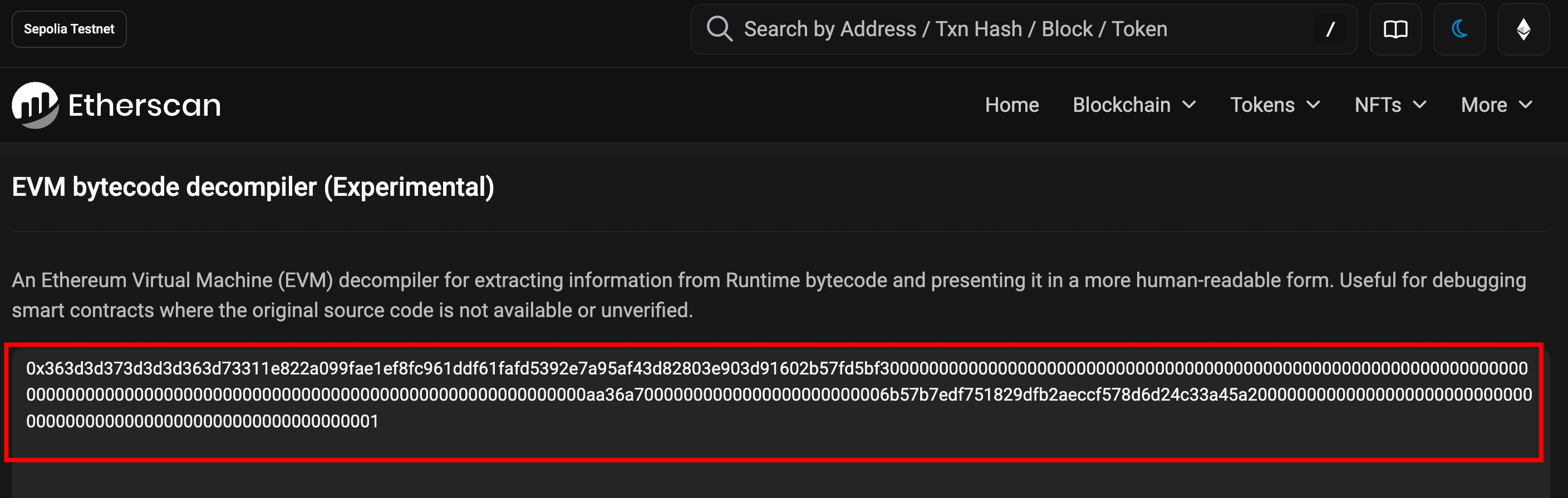Switch network using Sepolia Testnet button

[x=69, y=28]
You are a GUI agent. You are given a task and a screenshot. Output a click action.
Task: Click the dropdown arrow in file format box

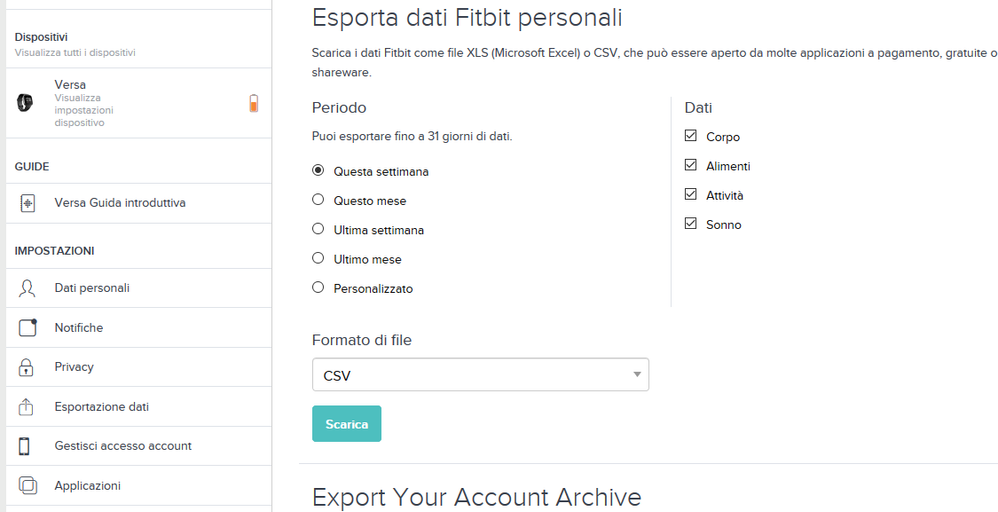click(x=636, y=374)
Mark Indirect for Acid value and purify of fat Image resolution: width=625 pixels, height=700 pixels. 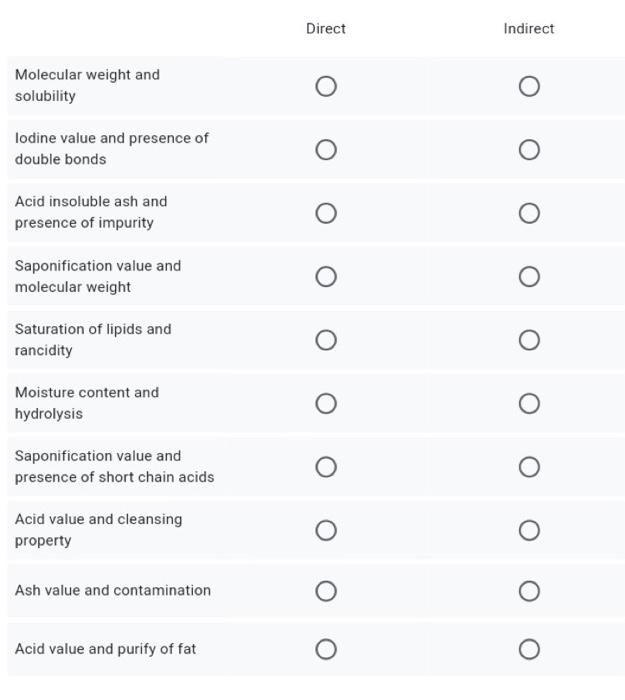coord(529,649)
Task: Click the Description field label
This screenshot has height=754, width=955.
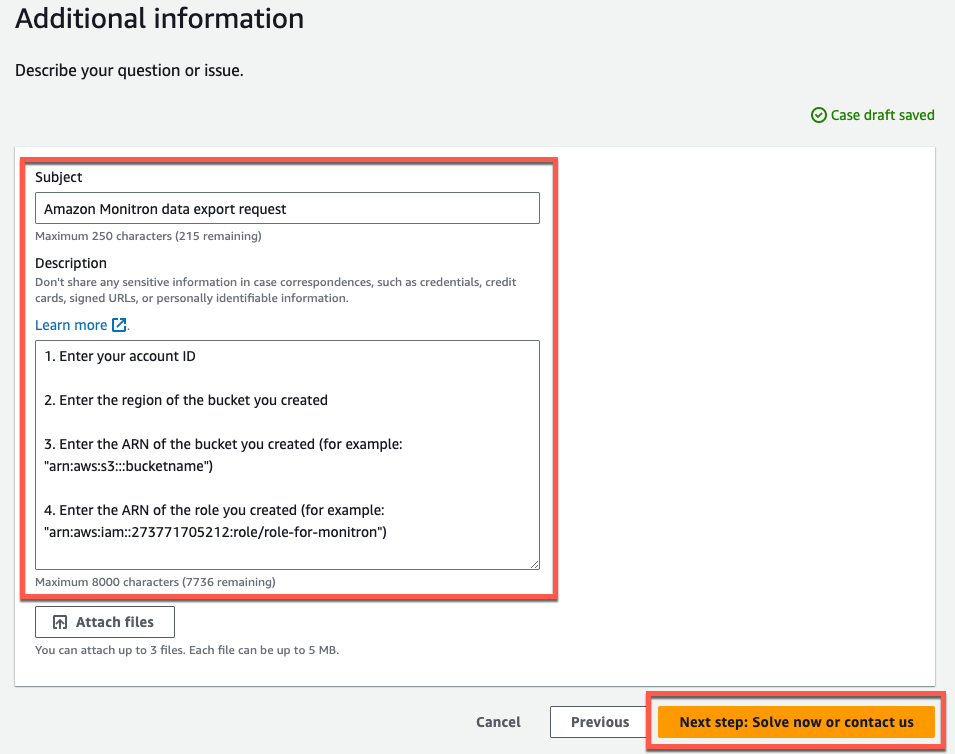Action: pos(72,262)
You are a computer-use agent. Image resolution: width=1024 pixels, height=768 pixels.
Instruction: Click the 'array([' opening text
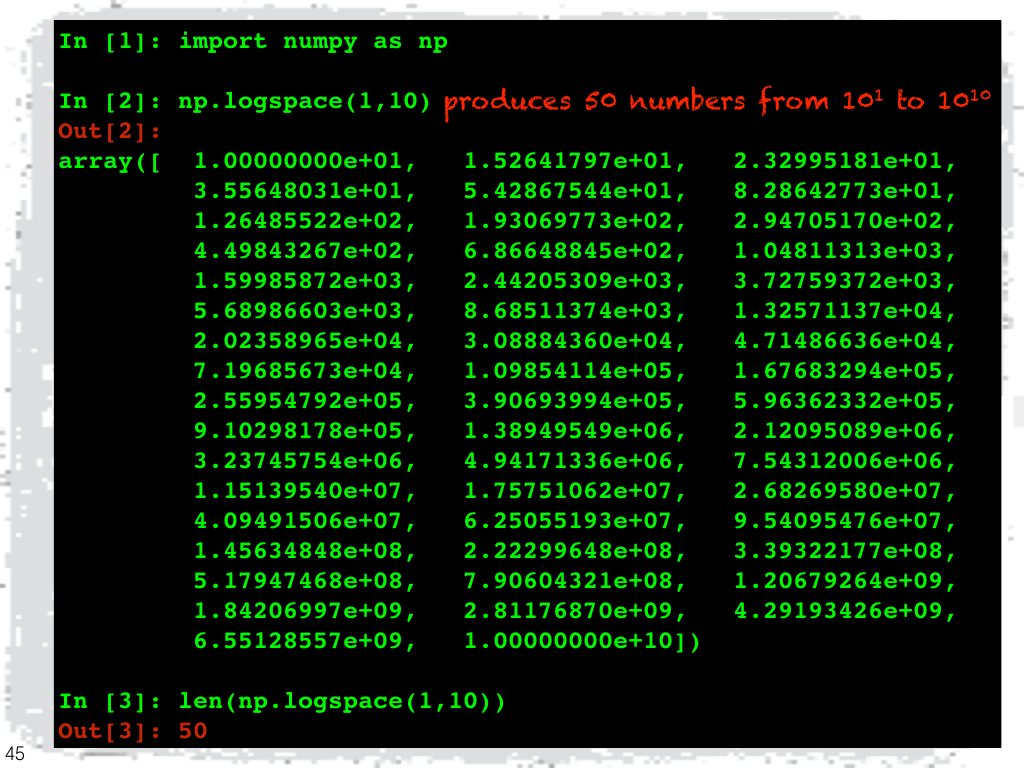pyautogui.click(x=109, y=162)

[What to work on]
Repeat verbatim the lines from the one holding "You are a computer-use" through the end of the listing above, both ends included, but not the pictures.

[Completed task]
You are a computer-use agent. Image resolution: width=1024 pixels, height=768 pixels.
Instruction: Click the 'array([' opening text
pyautogui.click(x=109, y=162)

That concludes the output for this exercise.